Exercise materials —

○ ○ ○ ○

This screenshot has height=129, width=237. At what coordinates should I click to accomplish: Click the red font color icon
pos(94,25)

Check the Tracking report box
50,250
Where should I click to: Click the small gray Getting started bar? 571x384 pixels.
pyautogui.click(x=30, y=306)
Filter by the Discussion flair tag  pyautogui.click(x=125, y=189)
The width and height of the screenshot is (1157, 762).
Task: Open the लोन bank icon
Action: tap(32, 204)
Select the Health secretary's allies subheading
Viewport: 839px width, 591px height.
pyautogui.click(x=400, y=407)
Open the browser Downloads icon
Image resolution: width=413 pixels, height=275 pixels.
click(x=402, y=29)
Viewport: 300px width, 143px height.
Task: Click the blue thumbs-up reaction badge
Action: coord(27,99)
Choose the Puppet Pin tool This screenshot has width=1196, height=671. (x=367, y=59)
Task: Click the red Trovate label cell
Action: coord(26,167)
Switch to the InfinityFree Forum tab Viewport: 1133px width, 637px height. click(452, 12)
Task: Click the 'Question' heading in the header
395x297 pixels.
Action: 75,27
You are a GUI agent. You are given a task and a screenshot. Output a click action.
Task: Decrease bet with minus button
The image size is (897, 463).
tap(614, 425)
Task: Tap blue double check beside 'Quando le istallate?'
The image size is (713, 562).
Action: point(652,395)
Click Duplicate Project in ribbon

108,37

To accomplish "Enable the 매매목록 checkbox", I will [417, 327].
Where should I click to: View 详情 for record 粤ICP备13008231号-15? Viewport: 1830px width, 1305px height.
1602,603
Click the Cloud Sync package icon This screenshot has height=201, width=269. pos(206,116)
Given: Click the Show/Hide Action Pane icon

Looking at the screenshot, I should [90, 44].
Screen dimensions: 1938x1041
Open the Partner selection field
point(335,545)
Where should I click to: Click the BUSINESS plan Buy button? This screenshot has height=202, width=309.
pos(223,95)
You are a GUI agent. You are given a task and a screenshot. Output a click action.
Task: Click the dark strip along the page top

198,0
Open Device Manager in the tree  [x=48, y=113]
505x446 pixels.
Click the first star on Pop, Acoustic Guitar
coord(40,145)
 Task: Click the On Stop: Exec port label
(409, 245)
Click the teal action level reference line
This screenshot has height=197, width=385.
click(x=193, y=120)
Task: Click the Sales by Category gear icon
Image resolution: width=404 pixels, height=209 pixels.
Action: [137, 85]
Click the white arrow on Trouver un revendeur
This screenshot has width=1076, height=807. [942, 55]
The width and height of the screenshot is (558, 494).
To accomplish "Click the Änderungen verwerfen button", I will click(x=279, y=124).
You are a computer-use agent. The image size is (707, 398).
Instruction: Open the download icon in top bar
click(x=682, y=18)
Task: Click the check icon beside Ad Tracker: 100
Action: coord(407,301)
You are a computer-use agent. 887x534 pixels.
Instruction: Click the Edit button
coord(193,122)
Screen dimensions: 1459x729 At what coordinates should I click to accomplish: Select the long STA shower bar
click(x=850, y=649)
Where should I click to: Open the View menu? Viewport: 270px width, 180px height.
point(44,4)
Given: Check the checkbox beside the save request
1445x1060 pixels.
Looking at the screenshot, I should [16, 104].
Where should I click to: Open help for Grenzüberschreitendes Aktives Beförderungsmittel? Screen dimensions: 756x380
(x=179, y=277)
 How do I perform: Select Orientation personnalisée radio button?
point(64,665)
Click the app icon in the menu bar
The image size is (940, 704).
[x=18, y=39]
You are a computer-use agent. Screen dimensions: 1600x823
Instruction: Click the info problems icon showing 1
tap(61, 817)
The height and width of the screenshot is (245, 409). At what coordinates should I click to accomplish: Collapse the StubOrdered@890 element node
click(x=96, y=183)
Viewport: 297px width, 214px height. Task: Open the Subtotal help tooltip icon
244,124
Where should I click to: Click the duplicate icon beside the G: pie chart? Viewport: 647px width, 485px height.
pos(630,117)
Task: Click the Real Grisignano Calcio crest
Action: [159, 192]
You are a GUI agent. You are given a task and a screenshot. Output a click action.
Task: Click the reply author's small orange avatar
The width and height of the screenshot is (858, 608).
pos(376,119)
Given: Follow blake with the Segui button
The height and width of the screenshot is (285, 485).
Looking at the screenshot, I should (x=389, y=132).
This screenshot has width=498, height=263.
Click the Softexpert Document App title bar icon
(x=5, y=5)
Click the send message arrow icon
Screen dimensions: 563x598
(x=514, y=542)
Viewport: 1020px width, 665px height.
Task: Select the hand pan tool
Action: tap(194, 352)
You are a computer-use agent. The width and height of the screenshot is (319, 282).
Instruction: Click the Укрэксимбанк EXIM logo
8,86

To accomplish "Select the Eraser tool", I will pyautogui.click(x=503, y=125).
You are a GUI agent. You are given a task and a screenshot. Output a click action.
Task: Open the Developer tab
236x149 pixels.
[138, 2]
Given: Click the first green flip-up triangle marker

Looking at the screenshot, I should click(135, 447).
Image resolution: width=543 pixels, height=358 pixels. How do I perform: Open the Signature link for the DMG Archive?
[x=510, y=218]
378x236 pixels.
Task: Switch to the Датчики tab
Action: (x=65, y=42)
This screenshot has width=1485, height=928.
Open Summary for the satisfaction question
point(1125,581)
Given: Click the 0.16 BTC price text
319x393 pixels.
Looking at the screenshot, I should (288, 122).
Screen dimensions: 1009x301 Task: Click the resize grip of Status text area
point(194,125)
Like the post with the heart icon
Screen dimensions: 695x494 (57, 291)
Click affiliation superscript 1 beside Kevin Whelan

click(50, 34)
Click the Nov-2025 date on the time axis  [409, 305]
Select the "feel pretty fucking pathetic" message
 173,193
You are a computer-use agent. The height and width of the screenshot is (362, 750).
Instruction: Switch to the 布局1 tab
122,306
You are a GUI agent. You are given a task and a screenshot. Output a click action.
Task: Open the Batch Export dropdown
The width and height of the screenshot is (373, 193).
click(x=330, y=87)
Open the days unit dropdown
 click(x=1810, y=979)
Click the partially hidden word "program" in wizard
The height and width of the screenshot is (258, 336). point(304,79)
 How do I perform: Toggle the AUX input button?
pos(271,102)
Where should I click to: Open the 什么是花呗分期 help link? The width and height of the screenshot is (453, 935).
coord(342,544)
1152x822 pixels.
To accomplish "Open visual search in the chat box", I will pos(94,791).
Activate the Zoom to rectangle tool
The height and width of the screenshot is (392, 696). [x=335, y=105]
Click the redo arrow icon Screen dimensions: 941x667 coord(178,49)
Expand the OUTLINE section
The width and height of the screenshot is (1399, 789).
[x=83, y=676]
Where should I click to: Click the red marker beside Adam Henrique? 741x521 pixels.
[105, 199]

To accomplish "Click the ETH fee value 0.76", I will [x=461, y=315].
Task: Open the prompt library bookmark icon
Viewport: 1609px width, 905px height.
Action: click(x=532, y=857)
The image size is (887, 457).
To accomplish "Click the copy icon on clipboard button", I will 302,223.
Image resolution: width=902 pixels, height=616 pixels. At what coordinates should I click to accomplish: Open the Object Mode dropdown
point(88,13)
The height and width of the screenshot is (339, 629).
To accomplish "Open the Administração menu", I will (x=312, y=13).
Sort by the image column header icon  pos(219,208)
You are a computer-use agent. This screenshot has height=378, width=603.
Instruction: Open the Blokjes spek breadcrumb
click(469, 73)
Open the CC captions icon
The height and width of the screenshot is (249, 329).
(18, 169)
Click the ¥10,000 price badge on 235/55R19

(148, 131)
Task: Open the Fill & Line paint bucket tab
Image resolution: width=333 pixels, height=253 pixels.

○ ○ ○ ○

Write out all the lines above again, switching "Puppet Pin tool" to "Puppet Warp tool" and leaving everything else the same.

This screenshot has height=129, width=237. At what coordinates should I click to accomplish: Click the red font color icon
pos(94,25)

Check the Tracking report box
50,250
Where should I click to: Click the small gray Getting started bar? 571x384 pixels.
pyautogui.click(x=30, y=306)
Filter by the Discussion flair tag  pyautogui.click(x=125, y=189)
The width and height of the screenshot is (1157, 762).
Task: Open the लोन bank icon
Action: tap(32, 204)
Select the Health secretary's allies subheading
Viewport: 839px width, 591px height.
pyautogui.click(x=400, y=407)
Open the browser Downloads icon
Image resolution: width=413 pixels, height=275 pixels.
click(x=402, y=29)
Viewport: 300px width, 143px height.
Task: Click the blue thumbs-up reaction badge
Action: coord(27,99)
Choose the Puppet Warp tool This screenshot has width=1196, height=671. (x=367, y=59)
Task: Click the red Trovate label cell
Action: coord(26,167)
Switch to the InfinityFree Forum tab Viewport: 1133px width, 637px height. click(452, 12)
Task: Click the 'Question' heading in the header
395x297 pixels.
Action: 75,27
You are a GUI agent. You are given a task and a screenshot. Output a click action.
Task: Decrease bet with minus button
The image size is (897, 463).
tap(614, 425)
Task: Tap blue double check beside 'Quando le istallate?'
The image size is (713, 562).
Action: point(652,395)
Click Duplicate Project in ribbon

108,37

To accomplish "Enable the 매매목록 checkbox", I will [417, 327].
Where should I click to: View 详情 for record 粤ICP备13008231号-15? Viewport: 1830px width, 1305px height.
1602,603
Click the Cloud Sync package icon This screenshot has height=201, width=269. pos(206,116)
Given: Click the Show/Hide Action Pane icon

Looking at the screenshot, I should [90, 44].
Screen dimensions: 1938x1041
Open the Partner selection field
point(335,545)
Where should I click to: Click the BUSINESS plan Buy button? This screenshot has height=202, width=309.
pos(223,95)
You are a GUI agent. You are given a task and a screenshot. Output a click action.
Task: Click the dark strip along the page top

198,0
Open Device Manager in the tree  [x=48, y=113]
505x446 pixels.
Click the first star on Pop, Acoustic Guitar
coord(40,145)
 Task: Click the On Stop: Exec port label
(409, 245)
Click the teal action level reference line
This screenshot has height=197, width=385.
click(x=193, y=120)
Task: Click the Sales by Category gear icon
Image resolution: width=404 pixels, height=209 pixels.
Action: [137, 85]
Click the white arrow on Trouver un revendeur
This screenshot has width=1076, height=807. [942, 55]
The width and height of the screenshot is (558, 494).
To accomplish "Click the Änderungen verwerfen button", I will click(x=279, y=124).
You are a computer-use agent. The image size is (707, 398).
Instruction: Open the download icon in top bar
click(x=682, y=18)
Task: Click the check icon beside Ad Tracker: 100
Action: coord(407,301)
You are a computer-use agent. 887x534 pixels.
Instruction: Click the Edit button
coord(193,122)
Screen dimensions: 1459x729 At what coordinates should I click to accomplish: Select the long STA shower bar
click(x=850, y=649)
Where should I click to: Open the View menu? Viewport: 270px width, 180px height.
point(44,4)
Given: Check the checkbox beside the save request
1445x1060 pixels.
Looking at the screenshot, I should [16, 104].
Where should I click to: Open help for Grenzüberschreitendes Aktives Beförderungsmittel? Screen dimensions: 756x380
(x=179, y=277)
 How do I perform: Select Orientation personnalisée radio button?
point(64,665)
Click the app icon in the menu bar
The image size is (940, 704).
[x=18, y=39]
You are a computer-use agent. Screen dimensions: 1600x823
Instruction: Click the info problems icon showing 1
tap(61, 817)
The height and width of the screenshot is (245, 409). At what coordinates should I click to accomplish: Collapse the StubOrdered@890 element node
click(x=96, y=183)
Viewport: 297px width, 214px height. Task: Open the Subtotal help tooltip icon
244,124
Where should I click to: Click the duplicate icon beside the G: pie chart? Viewport: 647px width, 485px height.
pos(630,117)
Task: Click the Real Grisignano Calcio crest
Action: [159, 192]
You are a GUI agent. You are given a task and a screenshot. Output a click action.
Task: Click the reply author's small orange avatar
The width and height of the screenshot is (858, 608).
pos(376,119)
Given: Follow blake with the Segui button
The height and width of the screenshot is (285, 485).
Looking at the screenshot, I should (x=389, y=132).
This screenshot has width=498, height=263.
Click the Softexpert Document App title bar icon
(x=5, y=5)
Click the send message arrow icon
Screen dimensions: 563x598
(x=514, y=542)
Viewport: 1020px width, 665px height.
Task: Select the hand pan tool
Action: tap(194, 352)
You are a computer-use agent. The width and height of the screenshot is (319, 282).
Instruction: Click the Укрэксимбанк EXIM logo
8,86

To accomplish "Select the Eraser tool", I will pyautogui.click(x=503, y=125).
You are a GUI agent. You are given a task and a screenshot. Output a click action.
Task: Open the Developer tab
236x149 pixels.
[138, 2]
Given: Click the first green flip-up triangle marker

Looking at the screenshot, I should click(135, 447).
Image resolution: width=543 pixels, height=358 pixels. How do I perform: Open the Signature link for the DMG Archive?
[x=510, y=218]
378x236 pixels.
Task: Switch to the Датчики tab
Action: (x=65, y=42)
This screenshot has width=1485, height=928.
Open Summary for the satisfaction question
point(1125,581)
Given: Click the 0.16 BTC price text
319x393 pixels.
Looking at the screenshot, I should (288, 122).
Screen dimensions: 1009x301 Task: Click the resize grip of Status text area
point(194,125)
Like the post with the heart icon
Screen dimensions: 695x494 (57, 291)
Click affiliation superscript 1 beside Kevin Whelan

click(50, 34)
Click the Nov-2025 date on the time axis  [409, 305]
Select the "feel pretty fucking pathetic" message
 173,193
You are a computer-use agent. The height and width of the screenshot is (362, 750).
Instruction: Switch to the 布局1 tab
122,306
You are a GUI agent. You are given a task and a screenshot. Output a click action.
Task: Open the Batch Export dropdown
The width and height of the screenshot is (373, 193).
click(x=330, y=87)
Open the days unit dropdown
 click(x=1810, y=979)
Click the partially hidden word "program" in wizard
The height and width of the screenshot is (258, 336). point(304,79)
 How do I perform: Toggle the AUX input button?
pos(271,102)
Where should I click to: Open the 什么是花呗分期 help link? The width and height of the screenshot is (453, 935).
coord(342,544)
1152x822 pixels.
To accomplish "Open visual search in the chat box", I will pos(94,791).
Activate the Zoom to rectangle tool
The height and width of the screenshot is (392, 696). [x=335, y=105]
Click the redo arrow icon Screen dimensions: 941x667 coord(178,49)
Expand the OUTLINE section
The width and height of the screenshot is (1399, 789).
[x=83, y=676]
Where should I click to: Click the red marker beside Adam Henrique? 741x521 pixels.
[105, 199]

To accomplish "Click the ETH fee value 0.76", I will [x=461, y=315].
Task: Open the prompt library bookmark icon
Viewport: 1609px width, 905px height.
Action: click(x=532, y=857)
The image size is (887, 457).
To accomplish "Click the copy icon on clipboard button", I will 302,223.
Image resolution: width=902 pixels, height=616 pixels. At what coordinates should I click to accomplish: Open the Object Mode dropdown
point(88,13)
The height and width of the screenshot is (339, 629).
To accomplish "Open the Administração menu", I will (x=312, y=13).
Sort by the image column header icon  pos(219,208)
You are a computer-use agent. This screenshot has height=378, width=603.
Instruction: Open the Blokjes spek breadcrumb
click(469, 73)
Open the CC captions icon
The height and width of the screenshot is (249, 329).
(18, 169)
Click the ¥10,000 price badge on 235/55R19

(148, 131)
Task: Open the Fill & Line paint bucket tab
Image resolution: width=333 pixels, height=253 pixels.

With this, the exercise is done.